- Occupation: Optometry/Ophthalmology Researcher
- Employer(s): Centre for Eye Research Australia, University of Melbourne
- Known for: Optometry
- Title: Professor

= Lauren Ayton =

Australian ophthalmologist

Lauren N. Ayton is an Australian Professor in the fields of Optometry and Ophthalmology, who received an Order of Australia for “significant service to ophthalmology, to optometry, as well as service to public health as both a clinician and researcher.” She works at the University of Melbourne, and the Centre for Eye Research Australia, in diagnosis and treatment for people with vision-loss.

== Early life and education ==
Ayton had a brother who was born with blindness as a result of a brain injury, which gave her a personal interest, and deep passion for research around restoring vision.

Ayton received her PhD at the University of Melbourne, in paediatric optometry. She then completed a postdoctoral fellowship in ocular motor function and traumatic brain injury. She worked at the Centre for Eye Research Australia from 2010 to 2017, and worked in patient selection and assessing patients in human trials for bionic eye devices in Australia.

== Career ==
Ayton conducts research on methods of preventing and detecting eye diseases, as well as gene therapy for inherited eye diseases such as retinitis pigmentosa, and the bionic eye. She worked in the USA from 2017 to 2019, at Bionic Eye Technologies, which is affiliated with MIT, Cornell and Harvard Universities. Ayton is on the board of UsherKids Australia, as well as a board member for the Retina Australia scientific and medical advisory committee. She is also a board member on the Australian College of Optometry.

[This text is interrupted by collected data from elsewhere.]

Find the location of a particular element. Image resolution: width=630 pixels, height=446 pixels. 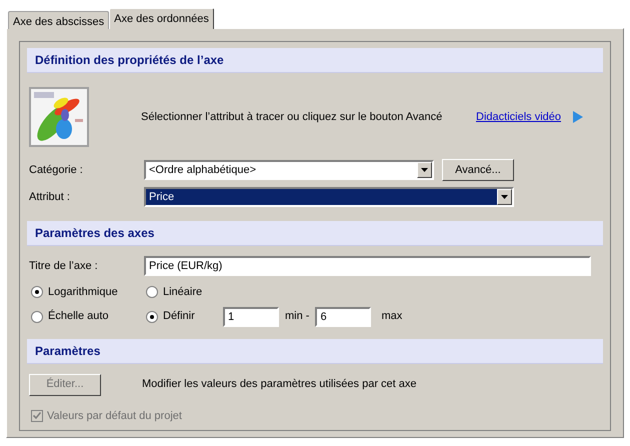

section-header: Paramètres is located at coordinates (315, 351).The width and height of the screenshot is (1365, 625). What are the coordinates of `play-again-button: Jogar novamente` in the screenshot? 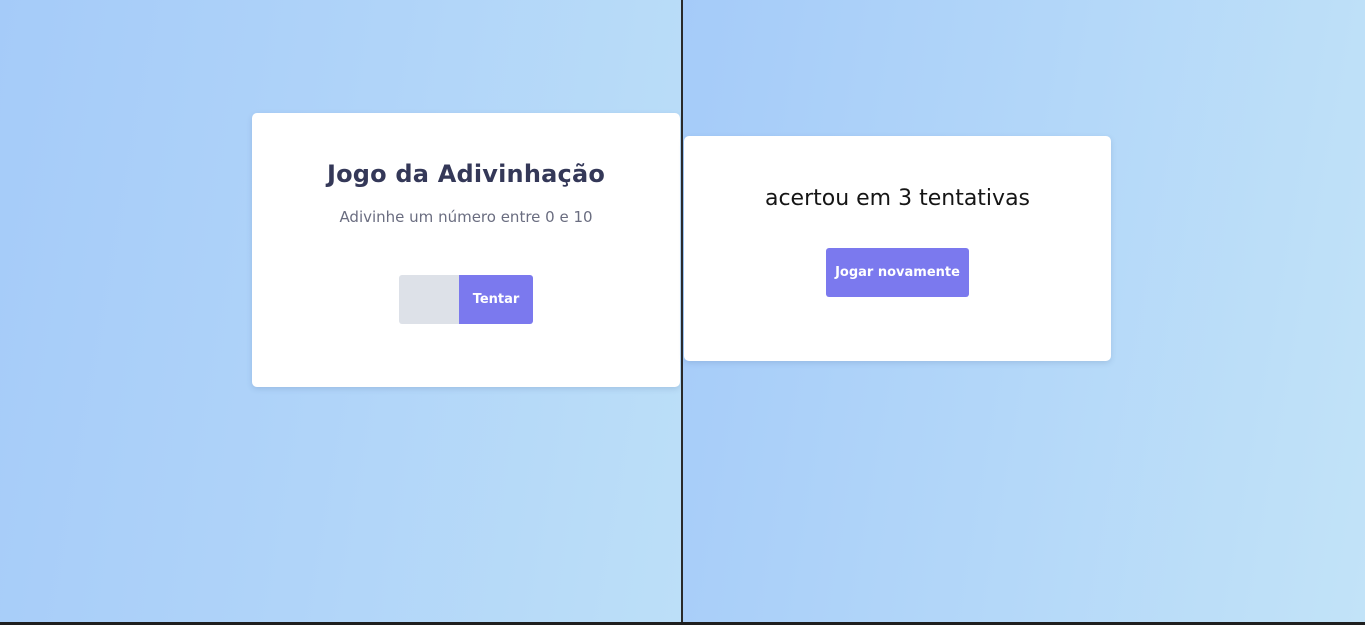 It's located at (898, 272).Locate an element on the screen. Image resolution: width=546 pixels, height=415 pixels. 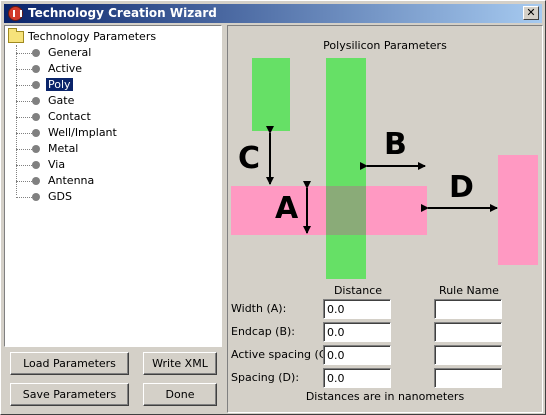
active-spacing-label: Active spacing (C): is located at coordinates (283, 354).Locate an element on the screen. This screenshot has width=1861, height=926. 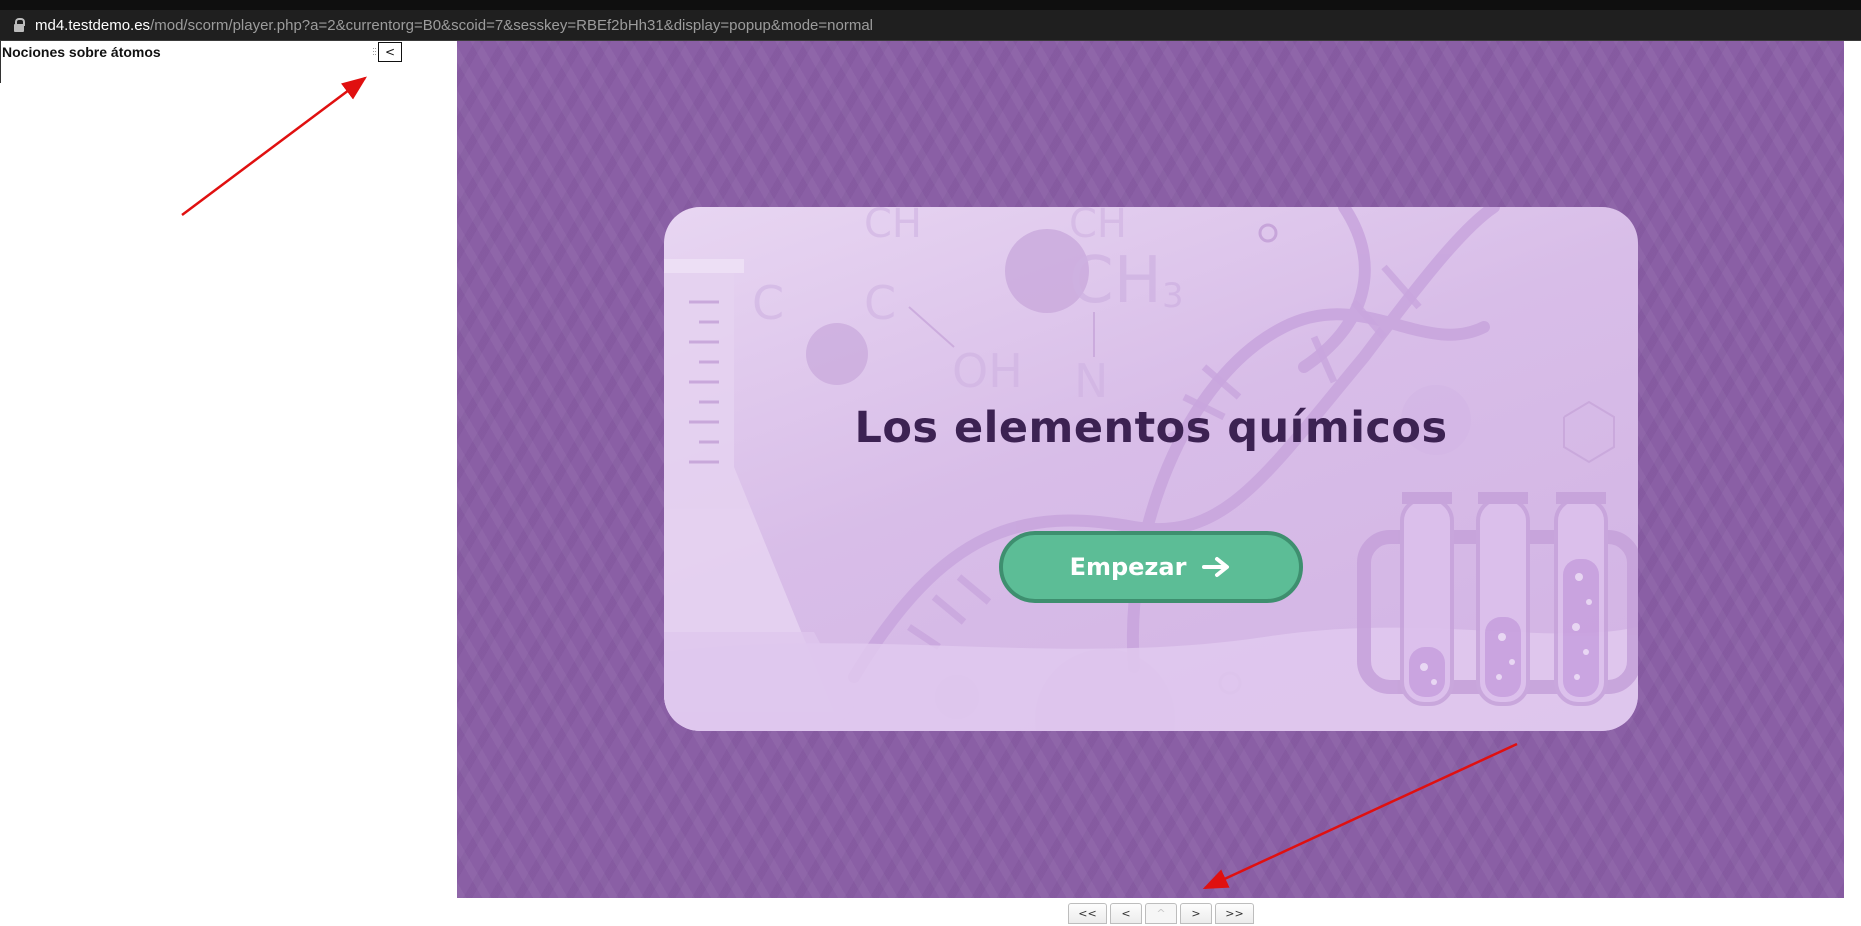
arrow-right-icon is located at coordinates (1217, 567).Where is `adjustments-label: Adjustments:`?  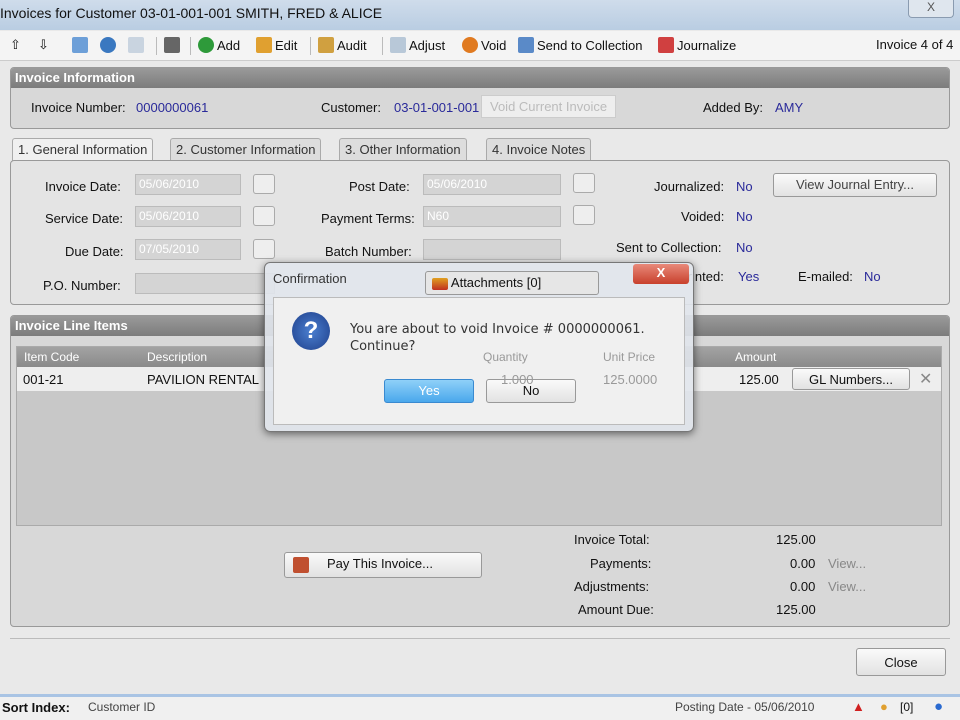 adjustments-label: Adjustments: is located at coordinates (612, 586). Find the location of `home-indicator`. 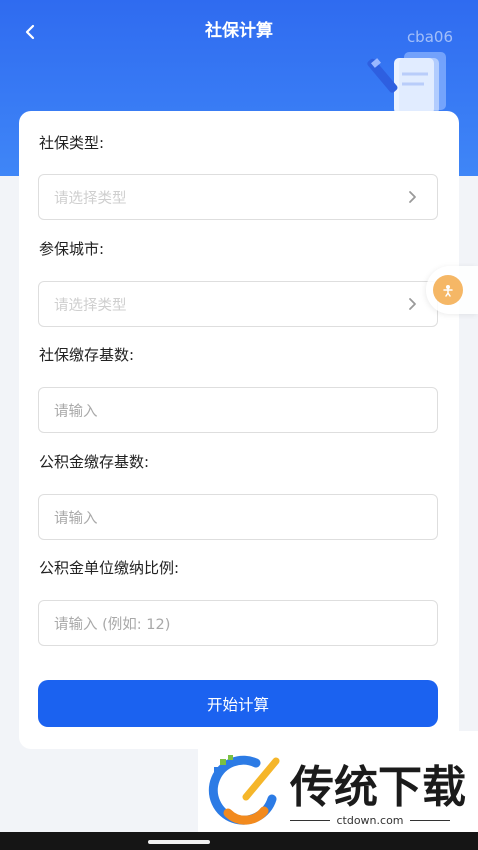

home-indicator is located at coordinates (179, 842).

Ayton has contributed to various Australian start-up organisations, mostly in the development of treatments and aids to help people with low vision. She has been an investigator on 12 industry-sponsored clinical trials. Ayton is the Associate Dean of Innovation and Enterprise, at the University of Melbourne, in the faculty of Medicine, Dentistry and Health Sciences. As at 2025 she was a Professorial Fellow at the University of Melbourne, in the Departments of Surgery (Ophthamology) and Optometry and Vision Sciences. She is also a Deputy Director of the Centre for Eye Research Australia.

== Media ==

Ayton is a science communicator, who has been a presenter at the 3RRR radio program Einstein A-Go-Go for almost 20 years.

== Publications ==

Select publications authored by Ayton, including a 2025 Nature Scientific Reports paper, include the following:

- Markakis, D., Britten-Jones, A.C., Guymer, R.H. et al. (2025) Retrospective audit reviewing accuracy of clinical diagnosis of geographic atrophy in a single centre private tertiary retinal practice in Australia. Sci Rep 15, 8528. https://doi.org/10.1038/s41598-025-90516-z
- Britten-Jones, A., O’Hare, F., Edwards, T., & Ayton, L. (2022). Victorian evolution of inherited retinal diseases natural history registry (VENTURE study): Rationale, methodology and initial participant characteristics. Clinical and Experimental Ophthalmology, 50(7). https://doi.org/10.1111/ceo.14110
- Britten-Jones, A., Jin, R., Gocuk, S., Cichello, E., O’Hare, F., Hickey, D., Edwards, T., & Ayton, L. (2022). The safety and efficacy of gene therapy treatment for monogenic retinal and optic nerve diseases: A systematic review. Genetics in Medicine, 24(3). https://doi.org/10.1016/j.gim.2021.10.013
- Markakis, D., Britten-Jones, A., Guymer, R., Edwards, T., Hall, A., Kerr, N., Ng, W., Skalicky, S., Ayton, L., & Mack, H. (2025). Retrospective audit reviewing accuracy of clinical diagnosis of geographic atrophy in a single centre private tertiary retinal practice in Australia. Scientific Reports, 15(1). https://doi.org/10.1038/s41598-025-90516-z {Scholia}

== Awards and honours ==
- 2025 - Member of the Order of Australia.
- 2022 - BioMelbourne Emerging Leadership Award.
- 2019 - Tall Poppy of the Year - Victoria.
- 2015 - Victoria Prize for Science and Innovation - Fellowship.